In this episode of The Tech Trek, Amir Bormand talks with Lucas Thelosen, CEO and cofounder at Gravity, about the agent economy, AI analytics, and what changes when analysts move from doing every task themselves to managing AI systems that create more bandwidth.
Lucas shares why Gravity built Orion, an AI analyst, after years working in analytics, product, and data teams at companies like Looker and Google. The conversation gets into the messy middle of AI adoption, why so many agent projects struggle to make it into production, and how context may become one of the most valuable assets a company owns.
Practical Takeaways
• Agent prototypes are easy. Production agents require support, maintenance, accuracy checks, and clear ownership.
• Not every company should build every agent internally. If the capability is not core to what you sell, buying may be the faster path.
• Context matters because it lets humans critique AI output with business judgment, not just technical review.
• Analysts may shift toward data architecture, governed data models, and internal product management for analytics.
• AI does not remove human responsibility. It raises the bar for review, delegation, and decision making.
Timestamped Highlights
00:40, What Gravity is building with Orion, an AI analyst designed around the work analytics teams already know well.

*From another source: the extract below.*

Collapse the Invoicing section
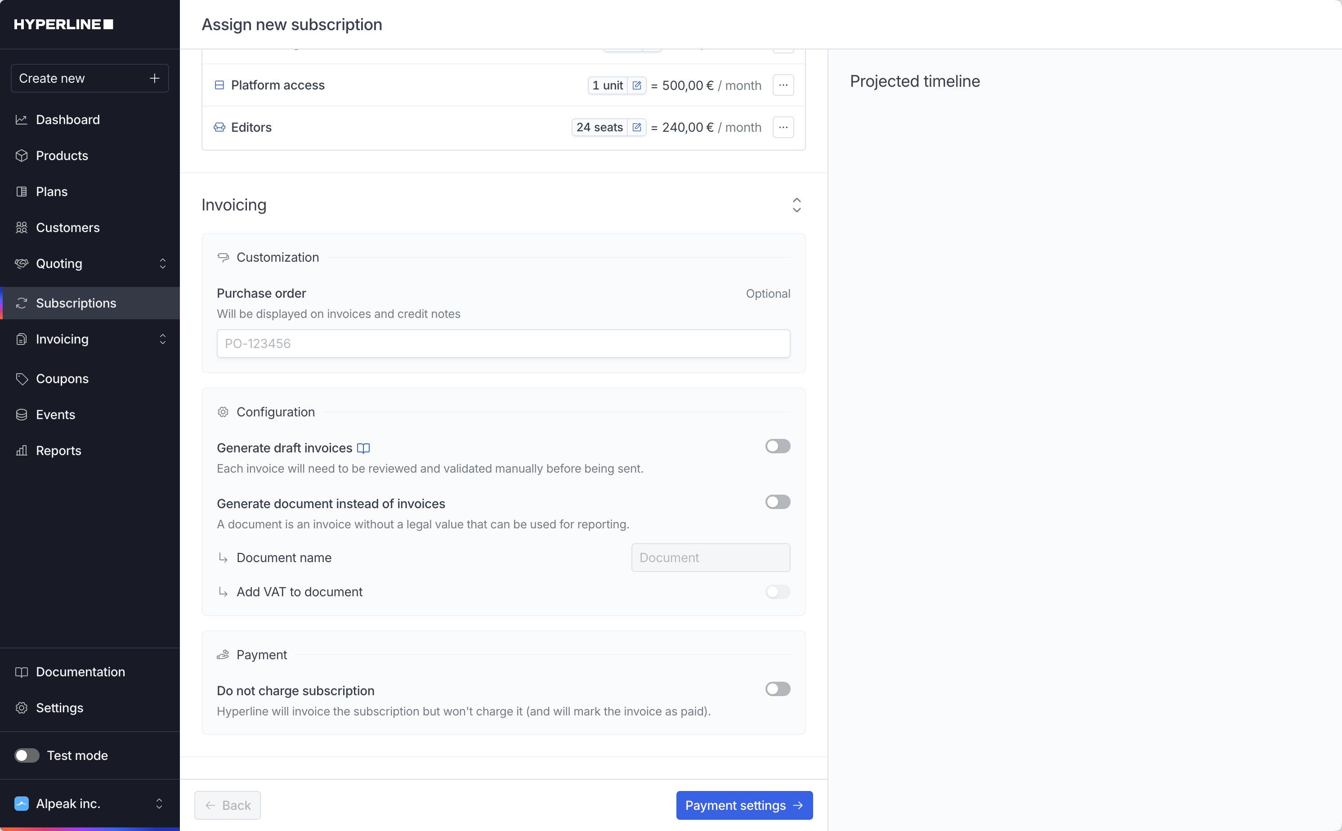 [x=796, y=205]
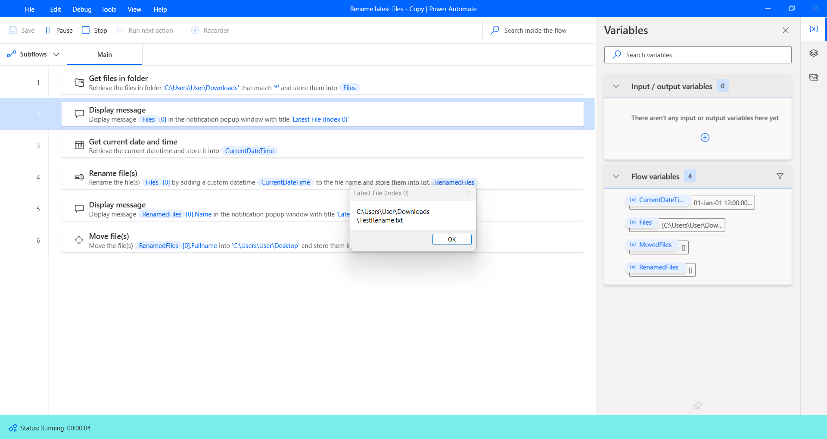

02:28, Why mature companies still miss major insights, even when they already have data teams.
03:43, The agent economy reality check, easy prototypes, hard production, and the gap between demo and durable system.
06:28, Why companies still build agents internally, even when many projects never reach production.
09:48, The case for experimenting now instead of waiting for the AI stack to settle.
11:40, How AI shifts people from doing the work to managing the work.
18:50, What the future analyst role may look like as AI takes on more of the execution layer.
One Line That Stuck
"Where previously you were the person doing the work, now you're the manager."